You Should Really Harness That Inner Jerk
by John GlynnOne of my favorite quotes/maxims is "thank the heavens we don't say everything we think." Imagine if you told your coworkers/spouse/bookie/llama wrangler what you really thought of them? Oh, mercy! I know I can think some pretty dark thoughts when someone cuts me in line or tells me my "slacks are too tight again."
But here's a curveball! If you're in tune with those things that you're holding back -- those times when you don't say everything you think -- it can help develop good comic characters.
You: What the heck are you talking about?
Me: Read the rest of the post.
You: OK. But your slacks are too tight again.
Me: I am as God made me!
Experts agree, writing a comic is not easy: no actors to give emphasis to your words, no laugh track, no musical score and you get maybe 100 words to get your point across ... maybe.
Former UU president and editor Lee Salem would famously (and illegibly) scrawl on comic submissions from even professional comedy writers, "not as easy as it looks."

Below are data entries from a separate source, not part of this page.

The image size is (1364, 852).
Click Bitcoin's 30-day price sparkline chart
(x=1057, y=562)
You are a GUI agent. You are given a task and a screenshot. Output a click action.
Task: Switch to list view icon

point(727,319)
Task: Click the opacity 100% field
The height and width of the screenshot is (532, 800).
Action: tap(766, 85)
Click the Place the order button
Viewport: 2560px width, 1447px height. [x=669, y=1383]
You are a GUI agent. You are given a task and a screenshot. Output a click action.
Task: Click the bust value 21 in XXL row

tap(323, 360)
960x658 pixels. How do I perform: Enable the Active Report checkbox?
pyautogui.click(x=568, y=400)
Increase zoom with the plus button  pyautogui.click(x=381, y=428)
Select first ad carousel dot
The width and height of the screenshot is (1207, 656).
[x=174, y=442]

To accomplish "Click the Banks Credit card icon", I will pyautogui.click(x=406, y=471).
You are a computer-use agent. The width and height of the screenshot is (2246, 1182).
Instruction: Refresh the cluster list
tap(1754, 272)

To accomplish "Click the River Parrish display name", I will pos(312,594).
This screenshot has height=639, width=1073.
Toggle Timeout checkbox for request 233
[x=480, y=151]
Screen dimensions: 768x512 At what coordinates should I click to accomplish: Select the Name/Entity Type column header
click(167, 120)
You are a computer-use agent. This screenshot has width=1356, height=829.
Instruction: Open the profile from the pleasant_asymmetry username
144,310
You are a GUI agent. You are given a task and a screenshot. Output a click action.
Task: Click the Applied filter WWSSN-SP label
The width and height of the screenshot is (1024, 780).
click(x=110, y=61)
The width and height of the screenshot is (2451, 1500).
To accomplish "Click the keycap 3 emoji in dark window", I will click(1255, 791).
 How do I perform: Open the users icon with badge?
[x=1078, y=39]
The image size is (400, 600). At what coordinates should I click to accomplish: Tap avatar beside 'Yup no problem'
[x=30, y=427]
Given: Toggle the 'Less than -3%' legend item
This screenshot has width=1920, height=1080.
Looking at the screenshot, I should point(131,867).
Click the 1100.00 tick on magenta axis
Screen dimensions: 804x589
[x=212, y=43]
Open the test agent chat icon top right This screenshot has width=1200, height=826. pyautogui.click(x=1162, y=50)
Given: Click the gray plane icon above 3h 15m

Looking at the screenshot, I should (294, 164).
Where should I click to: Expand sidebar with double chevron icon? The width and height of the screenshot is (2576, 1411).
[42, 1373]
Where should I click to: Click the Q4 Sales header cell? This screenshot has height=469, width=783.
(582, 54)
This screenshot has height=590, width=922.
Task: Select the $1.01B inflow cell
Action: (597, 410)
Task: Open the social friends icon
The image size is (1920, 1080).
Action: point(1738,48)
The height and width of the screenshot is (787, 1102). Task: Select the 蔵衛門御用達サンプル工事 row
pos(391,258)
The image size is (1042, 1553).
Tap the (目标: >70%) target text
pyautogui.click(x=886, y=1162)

But back to your unedited "dark side," Louis CK recently revealed that in his delicious "everything's amazing and nobody's happy" piece there was not actually a guy sitting next to him on the plane who said, "this is BS." He said those were the dark thoughts HE was having and he invented the guy next to him for the bit. He also said this was the case for most of his comedy. Louis CK is clearly in tune with the jerk inside him.
Isn't that true in comics too? Look at these comics: Peanuts, Pearls Before Swine, Get Fuzzy, Dilbert. All of them quite successful and all have a character or two who could be charitably characterized as a jerk who says whatever comes to mind: Lucy, Rat, Bucky, Pointy-Haired Boss.
Are these characters just the darker sides of their creators? I can't find the source but I swore I read where Charles Schulz said that each one of his characters was an aspect of his own personality. Stephan Pastis said that very thing in this interview.
Dark/mean characters provide conflict and when you have conflict you can have fertile ground for humor. You can always dial it back if you get too cruel or offensive ... but there is value in that journey ... what will you find? Who will you see? Uncle Al? What are you doing in here?
So, yes, by looking deep inside and listening to your small, charcoal heart, you could find some amazing material.